Student loan servicers

The Consumer Financial Protection Bureau said it will begin regulating the nation's largest student-loan servicing firms, which manage student accounts, process monthly payments and respond to borrower questions. Above, Santa Monica College graduates lines up to receive their diplomas. (Allen J. Schaben / Los Angeles Times / June 11, 2013)

Students who get the runaround from companies handling their college loans soon may get help from the federal government.

The Consumer Financial Protection Bureau said it will begin regulating the nation's largest student-loan servicing firms, which manage student accounts, process monthly payments and respond to borrower questions.

Though they don't make the loans, the companies are the main point of contact for borrowers. They effectively serve as gatekeepers that have enormous influence over requests for deferments or loan modifications.

The bureau, the federal government's consumer financial watchdog, already regulates servicing firms owned or run by banks. The new regulation, expected to be announced Tuesday, will extend oversight to non-bank firms, such as student-loan giant Sallie Mae Inc.

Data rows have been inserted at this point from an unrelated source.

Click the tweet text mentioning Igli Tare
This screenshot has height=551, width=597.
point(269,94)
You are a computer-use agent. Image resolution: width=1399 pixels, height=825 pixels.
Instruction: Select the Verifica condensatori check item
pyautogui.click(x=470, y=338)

The new regulation would give the consumer agency authority over the seven largest student-loan servicers, which handle more than 49 million accounts. The agency will ensure that servicers comply with federal consumer financial laws.

The stepped-up regulation, which takes effect March 1, follows student complaints of poor service and lost paperwork. In some ways, the gripes mirror those during the housing boom when homeowners complained of shoddy treatment by companies handling their mortgages.

"We have heard complaints from private student loan borrowers that their servicer is not held accountable for answering their questions and providing quality customer service," said Richard Cordray, the consumer bureau's director.

"Borrowers have complained that they have had trouble making prepayments or partial payments on their loans," he said. "They have also complained that when their loans were transferred between servicers, their paperwork was often lost and processing errors were made that resulted in late fees."

A Sallie Mae spokeswoman said the company has been working with the consumer bureau to ensure proper treatment of borrowers.

"As the largest servicer of student loans, we have been engaged with the CFPB in the review of our lending, servicing and collections operations," said Patricia Christel, a Sallie Mae spokeswoman. "Our customer service practices are built on a 40-year history of helping customers select the payment program that fits their needs and positions them to succeed."

The loan-servicing issue has taken on greater importance in recent years as student debt has exploded and increasing numbers of borrowers have fallen behind on their payments.

One in five U.S. households has a student loan, the bureau said. At an estimated $1.2 trillion, student loans are the second-biggest form of consumer debt after home mortgages.